Judicial appointments, especially appointments to higher judicial forums are seen by many countries as increasingly a political process rather than a routine administrative exercise.
In many countries, where having a say in judicial appointments for judiciary is perceived as a part of judicial appointments, transparency and accountability in the judicial appointments process is also considered as an integral element of judicial independence.
In the recent years, many countries are moving towards giving a greater say to independent bodies with high density of judicial officers, and setting up an independent process, with less chance for influence from political executive and judicial hierarchy that gives transparency and accountability in the judicial appointments process.
In India, though a higher say for judiciary in judicial appointments have be zealously upheld by the judiciary through consecutive decisions, there has been no move to bring in transparency and accountability in the process.
Conclusion:
An evaluation of the position in various countries as above show that in most places executive has supremacy in appointment of judges to Higher Judiciary, where as in India this has been hijacked by judiciary under the garb of “effective consultation”. While the other Constitutional bodies like Public Service Commission also has been granted independence in functioning by the Constitution, they do not get the privilege of selecting their members.
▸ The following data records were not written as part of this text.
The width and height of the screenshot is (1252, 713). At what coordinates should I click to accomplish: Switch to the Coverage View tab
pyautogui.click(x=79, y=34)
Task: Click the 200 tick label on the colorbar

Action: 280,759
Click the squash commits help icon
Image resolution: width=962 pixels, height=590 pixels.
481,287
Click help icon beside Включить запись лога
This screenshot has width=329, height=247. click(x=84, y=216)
Hence one argument is that the primacy of judiciary in appointment of judges is not an integral or even necessary tenet of independence of judiciary. On the contrary ensuring the quality of judicial appointment is one of the important factors in judicial independence and the executive, judiciary and legislature, should be equally responsible for the appointment of judges. An analysis of most democracies would show that each of these pillars have got equal role in appointment of judges with no arm having supremacy or exclusivity. It is suggested that India also emulate a similar pattern where equal importance is given to all arms of government, and the executive, being responsible for the appointment getting an ultimate upper hand. There should also be a movement to bring in greater transparency and accountability in the judicial appointments process, and this would require no less than an open and committed mind at the legislative, judicial and executive higher echelons.